=== DATA IN THIS EXERCISE ===
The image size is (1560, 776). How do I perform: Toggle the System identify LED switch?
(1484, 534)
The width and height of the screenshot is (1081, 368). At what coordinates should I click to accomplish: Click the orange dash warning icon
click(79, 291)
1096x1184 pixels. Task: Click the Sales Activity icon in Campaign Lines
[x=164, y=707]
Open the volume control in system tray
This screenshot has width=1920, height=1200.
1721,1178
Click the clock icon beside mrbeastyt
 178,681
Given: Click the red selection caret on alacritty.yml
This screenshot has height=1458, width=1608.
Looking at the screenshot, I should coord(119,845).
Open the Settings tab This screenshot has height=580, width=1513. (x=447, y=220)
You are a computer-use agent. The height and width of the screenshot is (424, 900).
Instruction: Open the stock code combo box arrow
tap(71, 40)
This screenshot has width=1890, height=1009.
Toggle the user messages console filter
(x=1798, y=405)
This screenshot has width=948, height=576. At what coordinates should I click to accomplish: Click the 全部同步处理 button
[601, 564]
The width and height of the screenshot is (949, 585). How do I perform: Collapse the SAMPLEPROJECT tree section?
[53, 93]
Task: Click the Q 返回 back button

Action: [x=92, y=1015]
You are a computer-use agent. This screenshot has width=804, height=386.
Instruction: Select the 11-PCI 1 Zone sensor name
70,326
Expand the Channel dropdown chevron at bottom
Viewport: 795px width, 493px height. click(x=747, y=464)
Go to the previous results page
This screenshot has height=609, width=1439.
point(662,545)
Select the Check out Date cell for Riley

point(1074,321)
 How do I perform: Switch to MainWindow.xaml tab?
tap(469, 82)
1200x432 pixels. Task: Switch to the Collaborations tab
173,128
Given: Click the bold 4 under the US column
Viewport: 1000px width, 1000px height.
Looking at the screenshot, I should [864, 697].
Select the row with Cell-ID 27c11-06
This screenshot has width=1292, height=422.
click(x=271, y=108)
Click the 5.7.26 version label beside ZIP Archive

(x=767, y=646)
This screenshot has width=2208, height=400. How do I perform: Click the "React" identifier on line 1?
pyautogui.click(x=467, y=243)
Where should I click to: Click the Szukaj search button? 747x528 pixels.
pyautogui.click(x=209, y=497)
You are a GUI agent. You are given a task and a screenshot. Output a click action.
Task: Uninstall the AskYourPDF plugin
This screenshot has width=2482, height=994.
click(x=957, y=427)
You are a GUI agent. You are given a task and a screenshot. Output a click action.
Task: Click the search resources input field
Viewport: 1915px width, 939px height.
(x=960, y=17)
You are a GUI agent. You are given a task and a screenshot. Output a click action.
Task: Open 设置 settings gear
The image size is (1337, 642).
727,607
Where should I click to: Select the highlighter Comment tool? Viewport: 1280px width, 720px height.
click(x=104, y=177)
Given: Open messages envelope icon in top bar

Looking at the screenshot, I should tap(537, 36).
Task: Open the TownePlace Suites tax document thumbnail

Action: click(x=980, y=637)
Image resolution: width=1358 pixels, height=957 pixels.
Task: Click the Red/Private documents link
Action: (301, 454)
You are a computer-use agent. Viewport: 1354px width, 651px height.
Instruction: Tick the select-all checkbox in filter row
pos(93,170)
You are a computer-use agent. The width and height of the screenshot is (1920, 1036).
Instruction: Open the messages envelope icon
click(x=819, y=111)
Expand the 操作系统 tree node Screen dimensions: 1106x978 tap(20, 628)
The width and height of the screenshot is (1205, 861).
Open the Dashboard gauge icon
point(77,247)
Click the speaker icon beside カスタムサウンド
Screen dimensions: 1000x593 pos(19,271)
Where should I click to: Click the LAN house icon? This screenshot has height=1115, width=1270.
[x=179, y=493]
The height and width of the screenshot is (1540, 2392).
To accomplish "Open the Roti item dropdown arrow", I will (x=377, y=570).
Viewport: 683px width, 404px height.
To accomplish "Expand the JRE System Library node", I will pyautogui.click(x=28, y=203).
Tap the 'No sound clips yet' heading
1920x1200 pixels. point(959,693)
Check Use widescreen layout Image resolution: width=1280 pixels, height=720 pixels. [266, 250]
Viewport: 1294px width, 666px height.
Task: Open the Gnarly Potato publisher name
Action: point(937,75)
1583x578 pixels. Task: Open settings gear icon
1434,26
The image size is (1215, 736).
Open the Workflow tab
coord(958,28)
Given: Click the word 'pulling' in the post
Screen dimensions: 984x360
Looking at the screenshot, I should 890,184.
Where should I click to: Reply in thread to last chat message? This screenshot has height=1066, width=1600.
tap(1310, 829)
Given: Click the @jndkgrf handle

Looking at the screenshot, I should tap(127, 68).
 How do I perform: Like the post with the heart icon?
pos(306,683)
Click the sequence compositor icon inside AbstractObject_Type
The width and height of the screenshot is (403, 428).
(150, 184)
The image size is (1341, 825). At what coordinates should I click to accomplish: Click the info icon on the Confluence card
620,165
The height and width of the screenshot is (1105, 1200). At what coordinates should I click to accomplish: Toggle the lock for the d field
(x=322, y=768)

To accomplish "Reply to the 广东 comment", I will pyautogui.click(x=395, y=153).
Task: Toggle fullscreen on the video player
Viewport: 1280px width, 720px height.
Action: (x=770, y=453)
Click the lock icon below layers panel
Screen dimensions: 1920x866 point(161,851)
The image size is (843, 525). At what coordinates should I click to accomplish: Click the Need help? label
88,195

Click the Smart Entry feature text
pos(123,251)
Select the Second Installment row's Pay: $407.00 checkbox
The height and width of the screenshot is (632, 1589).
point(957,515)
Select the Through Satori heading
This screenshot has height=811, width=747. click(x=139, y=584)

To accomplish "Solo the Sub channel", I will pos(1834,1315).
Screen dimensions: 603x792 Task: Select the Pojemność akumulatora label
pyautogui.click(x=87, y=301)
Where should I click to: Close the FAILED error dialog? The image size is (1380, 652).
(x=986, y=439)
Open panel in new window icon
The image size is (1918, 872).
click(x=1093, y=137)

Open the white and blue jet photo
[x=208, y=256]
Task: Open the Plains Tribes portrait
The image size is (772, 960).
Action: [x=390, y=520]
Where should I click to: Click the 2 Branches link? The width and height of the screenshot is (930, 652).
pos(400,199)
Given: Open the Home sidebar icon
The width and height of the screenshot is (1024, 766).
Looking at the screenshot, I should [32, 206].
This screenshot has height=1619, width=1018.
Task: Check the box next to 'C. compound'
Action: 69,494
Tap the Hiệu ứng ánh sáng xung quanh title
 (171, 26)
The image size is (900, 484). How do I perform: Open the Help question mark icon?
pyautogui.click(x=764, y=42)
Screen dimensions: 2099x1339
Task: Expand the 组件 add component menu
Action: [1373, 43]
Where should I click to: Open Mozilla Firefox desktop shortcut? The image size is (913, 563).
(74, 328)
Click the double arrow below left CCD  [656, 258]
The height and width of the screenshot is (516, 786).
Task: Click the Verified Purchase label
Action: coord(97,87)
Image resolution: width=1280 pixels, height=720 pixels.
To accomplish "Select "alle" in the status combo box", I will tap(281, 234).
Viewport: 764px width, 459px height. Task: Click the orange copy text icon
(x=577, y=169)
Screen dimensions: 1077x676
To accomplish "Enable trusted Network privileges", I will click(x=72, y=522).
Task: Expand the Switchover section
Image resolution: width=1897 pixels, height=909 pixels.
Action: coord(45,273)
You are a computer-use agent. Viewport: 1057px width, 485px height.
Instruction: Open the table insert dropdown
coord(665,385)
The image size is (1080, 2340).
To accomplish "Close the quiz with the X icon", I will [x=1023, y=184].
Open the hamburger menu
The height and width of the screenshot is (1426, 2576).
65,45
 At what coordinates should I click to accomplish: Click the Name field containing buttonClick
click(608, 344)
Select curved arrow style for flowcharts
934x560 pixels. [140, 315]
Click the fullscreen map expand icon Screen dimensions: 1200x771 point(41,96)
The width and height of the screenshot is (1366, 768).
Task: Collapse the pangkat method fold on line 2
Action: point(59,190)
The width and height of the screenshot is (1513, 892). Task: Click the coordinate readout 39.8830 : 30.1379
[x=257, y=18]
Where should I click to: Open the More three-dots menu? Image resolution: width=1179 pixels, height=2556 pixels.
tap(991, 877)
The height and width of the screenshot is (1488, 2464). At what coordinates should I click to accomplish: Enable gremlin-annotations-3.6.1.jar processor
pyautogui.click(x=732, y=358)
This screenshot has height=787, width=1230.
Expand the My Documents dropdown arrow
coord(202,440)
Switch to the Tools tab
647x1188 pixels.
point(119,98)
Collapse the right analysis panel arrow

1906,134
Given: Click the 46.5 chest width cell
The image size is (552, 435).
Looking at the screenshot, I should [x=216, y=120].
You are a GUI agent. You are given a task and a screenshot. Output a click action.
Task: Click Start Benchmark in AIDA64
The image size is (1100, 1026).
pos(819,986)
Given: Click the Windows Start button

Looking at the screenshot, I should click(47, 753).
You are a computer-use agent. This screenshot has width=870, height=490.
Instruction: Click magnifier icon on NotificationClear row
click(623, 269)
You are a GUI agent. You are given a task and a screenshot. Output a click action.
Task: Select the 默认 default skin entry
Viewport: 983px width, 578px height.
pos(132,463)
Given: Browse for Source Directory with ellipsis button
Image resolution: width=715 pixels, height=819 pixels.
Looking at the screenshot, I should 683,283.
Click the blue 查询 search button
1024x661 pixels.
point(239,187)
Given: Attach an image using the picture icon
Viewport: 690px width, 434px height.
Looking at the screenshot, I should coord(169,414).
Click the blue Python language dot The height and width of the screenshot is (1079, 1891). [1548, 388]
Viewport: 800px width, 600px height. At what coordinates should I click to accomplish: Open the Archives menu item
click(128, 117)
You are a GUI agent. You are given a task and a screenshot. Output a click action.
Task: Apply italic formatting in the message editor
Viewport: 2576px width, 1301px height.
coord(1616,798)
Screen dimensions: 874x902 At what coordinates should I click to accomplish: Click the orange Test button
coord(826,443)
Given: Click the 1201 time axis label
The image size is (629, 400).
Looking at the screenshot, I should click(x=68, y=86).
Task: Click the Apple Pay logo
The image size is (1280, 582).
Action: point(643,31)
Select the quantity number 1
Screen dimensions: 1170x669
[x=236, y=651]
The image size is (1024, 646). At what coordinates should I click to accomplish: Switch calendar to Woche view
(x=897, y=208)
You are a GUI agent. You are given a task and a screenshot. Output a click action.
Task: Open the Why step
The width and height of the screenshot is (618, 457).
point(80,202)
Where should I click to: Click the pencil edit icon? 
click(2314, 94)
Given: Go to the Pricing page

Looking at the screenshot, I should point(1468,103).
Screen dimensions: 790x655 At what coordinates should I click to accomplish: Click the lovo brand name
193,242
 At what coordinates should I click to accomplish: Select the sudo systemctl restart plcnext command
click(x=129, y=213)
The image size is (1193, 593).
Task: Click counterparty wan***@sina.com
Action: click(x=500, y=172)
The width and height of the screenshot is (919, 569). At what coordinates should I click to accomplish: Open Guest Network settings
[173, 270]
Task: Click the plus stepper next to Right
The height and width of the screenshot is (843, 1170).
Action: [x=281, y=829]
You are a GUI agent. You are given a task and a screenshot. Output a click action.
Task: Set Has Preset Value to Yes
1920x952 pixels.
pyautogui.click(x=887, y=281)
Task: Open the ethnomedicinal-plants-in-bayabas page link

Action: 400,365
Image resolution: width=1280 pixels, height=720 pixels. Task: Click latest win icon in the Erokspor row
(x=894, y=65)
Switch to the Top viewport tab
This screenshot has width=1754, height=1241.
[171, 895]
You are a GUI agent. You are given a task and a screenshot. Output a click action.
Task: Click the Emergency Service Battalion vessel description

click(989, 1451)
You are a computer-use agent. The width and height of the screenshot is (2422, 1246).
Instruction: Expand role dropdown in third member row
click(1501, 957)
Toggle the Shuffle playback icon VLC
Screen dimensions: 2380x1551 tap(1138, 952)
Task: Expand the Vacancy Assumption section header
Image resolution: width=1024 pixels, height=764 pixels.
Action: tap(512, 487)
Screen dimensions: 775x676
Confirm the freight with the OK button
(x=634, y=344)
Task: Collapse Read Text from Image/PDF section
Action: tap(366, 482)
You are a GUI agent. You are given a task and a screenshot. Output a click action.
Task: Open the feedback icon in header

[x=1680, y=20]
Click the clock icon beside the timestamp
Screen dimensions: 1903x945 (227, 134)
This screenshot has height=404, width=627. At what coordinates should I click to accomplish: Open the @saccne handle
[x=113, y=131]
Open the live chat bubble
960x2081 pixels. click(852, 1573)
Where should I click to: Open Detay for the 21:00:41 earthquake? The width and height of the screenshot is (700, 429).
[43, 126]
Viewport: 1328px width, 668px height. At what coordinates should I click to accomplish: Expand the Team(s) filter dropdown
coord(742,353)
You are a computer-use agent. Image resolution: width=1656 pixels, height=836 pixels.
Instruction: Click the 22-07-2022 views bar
===
WORK TO COMPLETE:
Reproduce the rows from the line containing "The height and width of the screenshot is (1488, 2464)." up to and including the line containing "coord(1616,798)".

FULL ANSWER:
The height and width of the screenshot is (1488, 2464). At what coordinates should I click to accomplish: Enable gremlin-annotations-3.6.1.jar processor
pyautogui.click(x=732, y=358)
This screenshot has height=787, width=1230.
Expand the My Documents dropdown arrow
coord(202,440)
Switch to the Tools tab
647x1188 pixels.
point(119,98)
Collapse the right analysis panel arrow

1906,134
Given: Click the 46.5 chest width cell
The image size is (552, 435).
Looking at the screenshot, I should [x=216, y=120].
You are a GUI agent. You are given a task and a screenshot. Output a click action.
Task: Click Start Benchmark in AIDA64
The image size is (1100, 1026).
pos(819,986)
Given: Click the Windows Start button

Looking at the screenshot, I should click(47, 753).
You are a computer-use agent. This screenshot has width=870, height=490.
Instruction: Click magnifier icon on NotificationClear row
click(623, 269)
You are a GUI agent. You are given a task and a screenshot. Output a click action.
Task: Select the 默认 default skin entry
Viewport: 983px width, 578px height.
pos(132,463)
Given: Browse for Source Directory with ellipsis button
Image resolution: width=715 pixels, height=819 pixels.
Looking at the screenshot, I should 683,283.
Click the blue 查询 search button
1024x661 pixels.
point(239,187)
Given: Attach an image using the picture icon
Viewport: 690px width, 434px height.
Looking at the screenshot, I should coord(169,414).
Click the blue Python language dot The height and width of the screenshot is (1079, 1891). [1548, 388]
Viewport: 800px width, 600px height. At what coordinates should I click to accomplish: Open the Archives menu item
click(128, 117)
You are a GUI agent. You are given a task and a screenshot. Output a click action.
Task: Apply italic formatting in the message editor
Viewport: 2576px width, 1301px height.
coord(1616,798)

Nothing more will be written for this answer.